» Your assignment
Extend the text on SQL Server foreign key delete and update actions, picking up right after its final sentence.

Delete actions of rows in the parent table
If you delete one or more rows in the parent table, you can set one of the following actions:
ON DELETE NO ACTION: SQL Server raises an error and rolls back the delete action on the row in the parent table.
ON DELETE CASCADE: SQL Server deletes the rows in the child table that is corresponding to the row deleted from the parent table.
ON DELETE SET NULL: SQL Server sets the rows in the child table to NULL if the corresponding rows in the parent table are deleted. To execute this action, the foreign key columns must be nullable.
ON DELETE SET DEFAULT: SQL Server sets the rows in the child table to their default values if the corresponding rows in the parent table are deleted. To execute this action, the foreign key columns must have default definitions. Note that a nullable column has a default value of NULL if no default value specified.
By default, SQL Server appliesON DELETE NO ACTION if you don’t explicitly specify any action.
Update action of rows in the parent table
If you update one or more rows in the parent table, you can set one of the following actions:
ON UPDATE NO ACTION: SQL Server raises an error and rolls back the update action on the row in the parent table.
ON UPDATE CASCADE: SQL Server updates the corresponding rows in the child table when the rows in the parent table are updated.
ON UPDATE SET NULL: SQL Server sets the rows in the child table to NULL when the corresponding row in the parent table is updated. Note that the foreign key columns must be nullable for this action to execute.
ON UPDATE SET DEFAULT: SQL Server sets the default values for the rows in the child table that have the corresponding rows in the parent table updated.
FOREIGN KEY (foreign_key_columns)
REFERENCES parent_table(parent_key_columns)
ON UPDATE <action>
ON DELETE <action>;
See the reference tutorial.
It's an excellent question, I had the same question yesterday. I thought about this problem, specifically SEARCHED if existed something like "ON UPDATE CASCADE" and fortunately the designers of SQL had also thought about that. I agree with Ted.strauss, and I also commented Noran's case.
When did I use it? Like Ted pointed out, when you are treating several databases at one time, and the modification in one of them, in one table, has any kind of reproduction in what Ted calls "satellite database", can't be kept with the very original ID, and for any reason you have to create a new one, in case you can't update the data on the old one (for example due to permissions, or in case you are searching for fastness in a case that is so ephemeral that doesn't deserve the absolute and utter respect for the total rules of normalization, simply because will be a very short-lived utility)

» Available data
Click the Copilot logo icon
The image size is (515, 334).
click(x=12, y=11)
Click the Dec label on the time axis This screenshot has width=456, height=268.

» Task answer
So, I agree in two points:
(A.) Yes, in many times a better design can avoid it; BUT
(B.) In cases of migrations, replicating databases, or solving emergencies, it's a GREAT TOOL that fortunately was there when I went to search if it existed.
My comment is mainly in reference to point #3: under what circumstances is ON UPDATE CASCADE applicable if we're assuming that the parent key is not updateable? Here is one case.
I am dealing with a replication scenario in which multiple satellite databases need to be merged with a master. Each satellite is generating data on the same tables, so merging of the tables to the master leads to violations of the uniqueness constraint. I'm trying to use ON UPDATE CASCADE as part of a solution in which I re-increment the keys during each merge. ON UPDATE CASCADE should simplify this process by automating part of the process.
To add to other great answers here it is important to use ON UPDATE CASCADE (or on DELETE CASCADE...) cautiously. Operations on tables with this specification require exclusive lock on underlaying relations.
If you have multiple CASCADE definitions in one table (as in other answer), and especially multiple tables using same definitions, and multiple users updating, this can create a deadlock when one process acquires exclusive lock on first underlaying table, other exclusive lock on second, and they block out each other by none of them being able to get both (all) exclusive locks to perform operation.